• _TASK INSTRUCTIONS_
Type out the full set of entries again, unchanged.

• _INFORMATION PROVIDED_
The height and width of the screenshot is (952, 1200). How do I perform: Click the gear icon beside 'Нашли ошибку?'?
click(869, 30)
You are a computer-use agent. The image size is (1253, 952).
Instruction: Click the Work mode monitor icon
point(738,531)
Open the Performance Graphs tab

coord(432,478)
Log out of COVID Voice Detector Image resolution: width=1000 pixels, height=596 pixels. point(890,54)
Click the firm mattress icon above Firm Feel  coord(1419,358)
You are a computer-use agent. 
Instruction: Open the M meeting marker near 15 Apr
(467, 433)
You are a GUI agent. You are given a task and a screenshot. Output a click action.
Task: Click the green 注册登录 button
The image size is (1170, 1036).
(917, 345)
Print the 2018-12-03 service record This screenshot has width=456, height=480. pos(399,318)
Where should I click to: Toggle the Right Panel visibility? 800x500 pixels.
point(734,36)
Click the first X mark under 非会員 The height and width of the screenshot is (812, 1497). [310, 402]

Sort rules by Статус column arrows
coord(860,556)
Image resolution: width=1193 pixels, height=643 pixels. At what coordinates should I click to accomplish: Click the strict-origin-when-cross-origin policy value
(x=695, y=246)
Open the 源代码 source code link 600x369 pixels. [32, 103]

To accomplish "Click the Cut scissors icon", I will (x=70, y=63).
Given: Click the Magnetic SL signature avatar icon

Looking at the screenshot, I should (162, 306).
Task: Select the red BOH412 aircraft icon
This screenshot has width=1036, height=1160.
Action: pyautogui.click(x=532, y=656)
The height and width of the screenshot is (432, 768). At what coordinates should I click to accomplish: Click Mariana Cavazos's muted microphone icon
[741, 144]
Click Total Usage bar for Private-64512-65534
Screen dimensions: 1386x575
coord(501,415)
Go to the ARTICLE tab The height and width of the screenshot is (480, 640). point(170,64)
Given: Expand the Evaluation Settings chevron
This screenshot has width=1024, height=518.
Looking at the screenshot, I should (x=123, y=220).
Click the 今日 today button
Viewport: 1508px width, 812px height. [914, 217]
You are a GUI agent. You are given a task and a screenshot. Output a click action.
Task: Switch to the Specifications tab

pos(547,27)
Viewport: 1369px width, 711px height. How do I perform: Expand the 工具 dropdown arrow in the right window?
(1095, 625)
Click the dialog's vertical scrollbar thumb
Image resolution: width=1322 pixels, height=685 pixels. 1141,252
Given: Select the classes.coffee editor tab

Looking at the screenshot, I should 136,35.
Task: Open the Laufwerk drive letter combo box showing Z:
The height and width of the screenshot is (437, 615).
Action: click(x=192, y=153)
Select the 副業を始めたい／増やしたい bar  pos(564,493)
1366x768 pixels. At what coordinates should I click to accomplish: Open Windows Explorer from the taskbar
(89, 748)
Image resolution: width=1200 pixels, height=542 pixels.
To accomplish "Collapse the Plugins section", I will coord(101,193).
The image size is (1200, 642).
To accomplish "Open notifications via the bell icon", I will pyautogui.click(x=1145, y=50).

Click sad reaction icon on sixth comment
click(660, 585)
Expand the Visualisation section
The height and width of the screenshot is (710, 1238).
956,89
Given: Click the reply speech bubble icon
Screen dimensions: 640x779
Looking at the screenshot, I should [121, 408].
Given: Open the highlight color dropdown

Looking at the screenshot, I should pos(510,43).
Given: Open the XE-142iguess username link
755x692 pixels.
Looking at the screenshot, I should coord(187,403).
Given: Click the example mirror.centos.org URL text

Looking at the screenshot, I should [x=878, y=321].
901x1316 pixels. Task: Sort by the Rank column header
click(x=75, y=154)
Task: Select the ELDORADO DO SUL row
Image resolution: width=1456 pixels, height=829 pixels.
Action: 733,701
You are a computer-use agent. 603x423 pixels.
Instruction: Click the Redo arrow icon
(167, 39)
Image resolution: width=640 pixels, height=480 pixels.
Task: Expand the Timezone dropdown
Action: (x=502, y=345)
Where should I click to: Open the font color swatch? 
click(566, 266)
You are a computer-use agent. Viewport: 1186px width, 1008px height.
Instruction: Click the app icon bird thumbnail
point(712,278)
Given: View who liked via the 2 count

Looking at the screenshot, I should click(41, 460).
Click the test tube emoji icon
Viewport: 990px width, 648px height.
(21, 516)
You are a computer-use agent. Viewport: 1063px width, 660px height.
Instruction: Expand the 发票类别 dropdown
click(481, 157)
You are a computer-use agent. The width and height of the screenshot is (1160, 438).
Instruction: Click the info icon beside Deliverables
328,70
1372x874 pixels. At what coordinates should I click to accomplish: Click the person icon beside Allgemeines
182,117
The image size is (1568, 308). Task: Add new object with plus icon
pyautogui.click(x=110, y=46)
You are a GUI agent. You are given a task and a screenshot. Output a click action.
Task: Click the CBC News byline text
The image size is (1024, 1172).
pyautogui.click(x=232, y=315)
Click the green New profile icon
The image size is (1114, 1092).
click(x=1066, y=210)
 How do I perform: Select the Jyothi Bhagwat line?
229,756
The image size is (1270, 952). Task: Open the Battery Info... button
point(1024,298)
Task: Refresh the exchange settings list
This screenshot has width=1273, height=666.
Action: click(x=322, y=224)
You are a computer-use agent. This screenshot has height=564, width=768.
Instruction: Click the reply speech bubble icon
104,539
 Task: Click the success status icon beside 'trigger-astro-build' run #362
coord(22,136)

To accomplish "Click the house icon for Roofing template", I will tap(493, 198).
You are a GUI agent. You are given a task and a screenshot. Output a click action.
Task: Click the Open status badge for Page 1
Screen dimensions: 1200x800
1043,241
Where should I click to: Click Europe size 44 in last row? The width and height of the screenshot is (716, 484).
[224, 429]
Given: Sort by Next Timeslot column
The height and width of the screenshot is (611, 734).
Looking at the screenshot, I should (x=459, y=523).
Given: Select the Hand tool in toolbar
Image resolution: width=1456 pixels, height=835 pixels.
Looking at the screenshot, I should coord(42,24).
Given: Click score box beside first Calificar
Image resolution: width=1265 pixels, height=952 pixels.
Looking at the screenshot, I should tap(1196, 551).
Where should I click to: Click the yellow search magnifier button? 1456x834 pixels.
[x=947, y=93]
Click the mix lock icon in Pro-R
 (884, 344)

• _ANSWER TO THE PROBLEM_
The height and width of the screenshot is (952, 1200). How do I perform: Click the gear icon beside 'Нашли ошибку?'?
click(869, 30)
You are a computer-use agent. The image size is (1253, 952).
Instruction: Click the Work mode monitor icon
point(738,531)
Open the Performance Graphs tab

coord(432,478)
Log out of COVID Voice Detector Image resolution: width=1000 pixels, height=596 pixels. point(890,54)
Click the firm mattress icon above Firm Feel  coord(1419,358)
You are a computer-use agent. 
Instruction: Open the M meeting marker near 15 Apr
(467, 433)
You are a GUI agent. You are given a task and a screenshot. Output a click action.
Task: Click the green 注册登录 button
The image size is (1170, 1036).
(917, 345)
Print the 2018-12-03 service record This screenshot has width=456, height=480. pos(399,318)
Where should I click to: Toggle the Right Panel visibility? 800x500 pixels.
point(734,36)
Click the first X mark under 非会員 The height and width of the screenshot is (812, 1497). [310, 402]

Sort rules by Статус column arrows
coord(860,556)
Image resolution: width=1193 pixels, height=643 pixels. At what coordinates should I click to accomplish: Click the strict-origin-when-cross-origin policy value
(x=695, y=246)
Open the 源代码 source code link 600x369 pixels. [32, 103]

To accomplish "Click the Cut scissors icon", I will (x=70, y=63).
Given: Click the Magnetic SL signature avatar icon

Looking at the screenshot, I should (162, 306).
Task: Select the red BOH412 aircraft icon
This screenshot has width=1036, height=1160.
Action: pyautogui.click(x=532, y=656)
The height and width of the screenshot is (432, 768). At what coordinates should I click to accomplish: Click Mariana Cavazos's muted microphone icon
[741, 144]
Click Total Usage bar for Private-64512-65534
Screen dimensions: 1386x575
coord(501,415)
Go to the ARTICLE tab The height and width of the screenshot is (480, 640). point(170,64)
Given: Expand the Evaluation Settings chevron
This screenshot has width=1024, height=518.
Looking at the screenshot, I should (x=123, y=220).
Click the 今日 today button
Viewport: 1508px width, 812px height. [914, 217]
You are a GUI agent. You are given a task and a screenshot. Output a click action.
Task: Switch to the Specifications tab

pos(547,27)
Viewport: 1369px width, 711px height. How do I perform: Expand the 工具 dropdown arrow in the right window?
(1095, 625)
Click the dialog's vertical scrollbar thumb
Image resolution: width=1322 pixels, height=685 pixels. 1141,252
Given: Select the classes.coffee editor tab

Looking at the screenshot, I should 136,35.
Task: Open the Laufwerk drive letter combo box showing Z:
The height and width of the screenshot is (437, 615).
Action: click(x=192, y=153)
Select the 副業を始めたい／増やしたい bar  pos(564,493)
1366x768 pixels. At what coordinates should I click to accomplish: Open Windows Explorer from the taskbar
(89, 748)
Image resolution: width=1200 pixels, height=542 pixels.
To accomplish "Collapse the Plugins section", I will coord(101,193).
The image size is (1200, 642).
To accomplish "Open notifications via the bell icon", I will pyautogui.click(x=1145, y=50).

Click sad reaction icon on sixth comment
click(660, 585)
Expand the Visualisation section
The height and width of the screenshot is (710, 1238).
956,89
Given: Click the reply speech bubble icon
Screen dimensions: 640x779
Looking at the screenshot, I should [121, 408].
Given: Open the highlight color dropdown

Looking at the screenshot, I should pos(510,43).
Given: Open the XE-142iguess username link
755x692 pixels.
Looking at the screenshot, I should coord(187,403).
Given: Click the example mirror.centos.org URL text

Looking at the screenshot, I should [x=878, y=321].
901x1316 pixels. Task: Sort by the Rank column header
click(x=75, y=154)
Task: Select the ELDORADO DO SUL row
Image resolution: width=1456 pixels, height=829 pixels.
Action: 733,701
You are a computer-use agent. 603x423 pixels.
Instruction: Click the Redo arrow icon
(167, 39)
Image resolution: width=640 pixels, height=480 pixels.
Task: Expand the Timezone dropdown
Action: (x=502, y=345)
Where should I click to: Open the font color swatch? 
click(566, 266)
You are a computer-use agent. Viewport: 1186px width, 1008px height.
Instruction: Click the app icon bird thumbnail
point(712,278)
Given: View who liked via the 2 count

Looking at the screenshot, I should click(41, 460).
Click the test tube emoji icon
Viewport: 990px width, 648px height.
(21, 516)
You are a computer-use agent. Viewport: 1063px width, 660px height.
Instruction: Expand the 发票类别 dropdown
click(481, 157)
You are a computer-use agent. The width and height of the screenshot is (1160, 438).
Instruction: Click the info icon beside Deliverables
328,70
1372x874 pixels. At what coordinates should I click to accomplish: Click the person icon beside Allgemeines
182,117
The image size is (1568, 308). Task: Add new object with plus icon
pyautogui.click(x=110, y=46)
You are a GUI agent. You are given a task and a screenshot. Output a click action.
Task: Click the CBC News byline text
The image size is (1024, 1172).
pyautogui.click(x=232, y=315)
Click the green New profile icon
The image size is (1114, 1092).
click(x=1066, y=210)
 How do I perform: Select the Jyothi Bhagwat line?
229,756
The image size is (1270, 952). Task: Open the Battery Info... button
point(1024,298)
Task: Refresh the exchange settings list
This screenshot has width=1273, height=666.
Action: click(x=322, y=224)
You are a computer-use agent. This screenshot has height=564, width=768.
Instruction: Click the reply speech bubble icon
104,539
 Task: Click the success status icon beside 'trigger-astro-build' run #362
coord(22,136)

To accomplish "Click the house icon for Roofing template", I will tap(493, 198).
You are a GUI agent. You are given a task and a screenshot. Output a click action.
Task: Click the Open status badge for Page 1
Screen dimensions: 1200x800
1043,241
Where should I click to: Click Europe size 44 in last row? The width and height of the screenshot is (716, 484).
[224, 429]
Given: Sort by Next Timeslot column
The height and width of the screenshot is (611, 734).
Looking at the screenshot, I should (x=459, y=523).
Given: Select the Hand tool in toolbar
Image resolution: width=1456 pixels, height=835 pixels.
Looking at the screenshot, I should coord(42,24).
Given: Click score box beside first Calificar
Image resolution: width=1265 pixels, height=952 pixels.
Looking at the screenshot, I should tap(1196, 551).
Where should I click to: Click the yellow search magnifier button? 1456x834 pixels.
[x=947, y=93]
Click the mix lock icon in Pro-R
 (884, 344)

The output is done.